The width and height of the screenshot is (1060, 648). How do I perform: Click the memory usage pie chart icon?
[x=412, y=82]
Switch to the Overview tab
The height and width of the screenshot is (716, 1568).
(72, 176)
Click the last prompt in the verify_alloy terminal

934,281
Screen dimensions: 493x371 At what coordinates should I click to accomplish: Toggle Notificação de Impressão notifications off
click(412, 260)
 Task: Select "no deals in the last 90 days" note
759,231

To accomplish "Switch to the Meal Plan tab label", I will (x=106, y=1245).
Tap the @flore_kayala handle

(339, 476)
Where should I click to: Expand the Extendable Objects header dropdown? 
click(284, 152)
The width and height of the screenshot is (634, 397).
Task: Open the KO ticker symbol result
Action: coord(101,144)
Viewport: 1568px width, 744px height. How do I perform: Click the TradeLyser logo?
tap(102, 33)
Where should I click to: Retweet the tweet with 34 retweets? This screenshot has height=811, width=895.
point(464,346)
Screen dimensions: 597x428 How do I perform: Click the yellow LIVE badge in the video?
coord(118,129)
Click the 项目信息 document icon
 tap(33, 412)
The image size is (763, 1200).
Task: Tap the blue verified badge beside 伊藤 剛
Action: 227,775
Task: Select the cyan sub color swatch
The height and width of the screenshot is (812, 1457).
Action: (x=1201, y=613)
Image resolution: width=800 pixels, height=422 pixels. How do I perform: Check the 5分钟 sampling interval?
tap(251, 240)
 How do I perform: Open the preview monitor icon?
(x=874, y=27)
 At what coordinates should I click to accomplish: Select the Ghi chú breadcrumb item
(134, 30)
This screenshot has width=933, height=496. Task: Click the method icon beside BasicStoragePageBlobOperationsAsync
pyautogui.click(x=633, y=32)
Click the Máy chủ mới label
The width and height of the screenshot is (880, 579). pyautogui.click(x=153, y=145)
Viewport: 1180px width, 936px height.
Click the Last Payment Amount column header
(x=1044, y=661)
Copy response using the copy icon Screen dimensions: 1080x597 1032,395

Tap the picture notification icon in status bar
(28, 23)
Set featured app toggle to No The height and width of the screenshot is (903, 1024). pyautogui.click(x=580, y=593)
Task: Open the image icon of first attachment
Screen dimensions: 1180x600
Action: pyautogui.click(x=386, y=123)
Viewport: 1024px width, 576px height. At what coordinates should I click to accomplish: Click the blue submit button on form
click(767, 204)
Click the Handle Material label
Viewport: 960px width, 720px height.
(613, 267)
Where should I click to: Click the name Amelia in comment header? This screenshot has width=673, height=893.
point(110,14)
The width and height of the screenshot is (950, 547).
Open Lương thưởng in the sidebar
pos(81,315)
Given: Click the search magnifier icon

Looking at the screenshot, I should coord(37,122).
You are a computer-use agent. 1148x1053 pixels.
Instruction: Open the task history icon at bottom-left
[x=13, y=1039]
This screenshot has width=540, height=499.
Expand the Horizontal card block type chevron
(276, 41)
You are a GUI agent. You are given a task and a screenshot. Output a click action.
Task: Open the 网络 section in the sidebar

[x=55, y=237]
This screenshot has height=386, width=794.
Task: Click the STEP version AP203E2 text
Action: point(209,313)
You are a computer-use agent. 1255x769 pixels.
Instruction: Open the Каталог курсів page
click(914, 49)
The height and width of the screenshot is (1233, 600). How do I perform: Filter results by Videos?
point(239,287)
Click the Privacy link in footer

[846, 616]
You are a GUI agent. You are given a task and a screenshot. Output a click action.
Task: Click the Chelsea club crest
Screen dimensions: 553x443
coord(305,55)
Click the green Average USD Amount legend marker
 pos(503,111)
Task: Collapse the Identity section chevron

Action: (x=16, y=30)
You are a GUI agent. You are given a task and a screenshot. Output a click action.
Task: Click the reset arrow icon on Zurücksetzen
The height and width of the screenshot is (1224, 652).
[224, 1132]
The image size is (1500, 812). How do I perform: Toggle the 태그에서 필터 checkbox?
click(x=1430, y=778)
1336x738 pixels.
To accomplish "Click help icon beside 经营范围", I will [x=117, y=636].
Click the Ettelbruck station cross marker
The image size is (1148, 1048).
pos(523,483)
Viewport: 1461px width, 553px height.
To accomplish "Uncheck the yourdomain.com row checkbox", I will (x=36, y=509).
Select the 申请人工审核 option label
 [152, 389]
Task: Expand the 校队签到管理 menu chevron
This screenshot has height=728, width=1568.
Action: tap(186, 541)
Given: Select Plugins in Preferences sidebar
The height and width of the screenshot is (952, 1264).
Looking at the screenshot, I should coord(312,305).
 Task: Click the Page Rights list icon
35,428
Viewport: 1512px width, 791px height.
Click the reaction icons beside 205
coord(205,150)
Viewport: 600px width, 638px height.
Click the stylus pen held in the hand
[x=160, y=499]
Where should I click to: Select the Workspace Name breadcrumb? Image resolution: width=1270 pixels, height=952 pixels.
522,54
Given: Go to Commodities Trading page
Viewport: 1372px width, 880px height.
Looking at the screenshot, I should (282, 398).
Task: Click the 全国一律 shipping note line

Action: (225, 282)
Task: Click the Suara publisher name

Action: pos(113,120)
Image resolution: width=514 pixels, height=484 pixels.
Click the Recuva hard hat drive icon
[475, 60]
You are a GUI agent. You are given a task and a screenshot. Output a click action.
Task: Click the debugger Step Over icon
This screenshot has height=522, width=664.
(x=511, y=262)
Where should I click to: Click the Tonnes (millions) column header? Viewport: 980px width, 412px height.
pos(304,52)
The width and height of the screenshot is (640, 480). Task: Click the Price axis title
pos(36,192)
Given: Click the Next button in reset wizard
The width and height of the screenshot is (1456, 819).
- - -
» **Work item**: Output the lines of the records above exactly as they appear, from the line containing "Viewport: 1024px width, 576px" through the line containing "The width and height of the screenshot is (950, 547).".

» **Worked solution**:
Viewport: 1024px width, 576px height. At what coordinates should I click to accomplish: Click the blue submit button on form
click(767, 204)
Click the Handle Material label
Viewport: 960px width, 720px height.
(613, 267)
Where should I click to: Click the name Amelia in comment header? This screenshot has width=673, height=893.
point(110,14)
The width and height of the screenshot is (950, 547).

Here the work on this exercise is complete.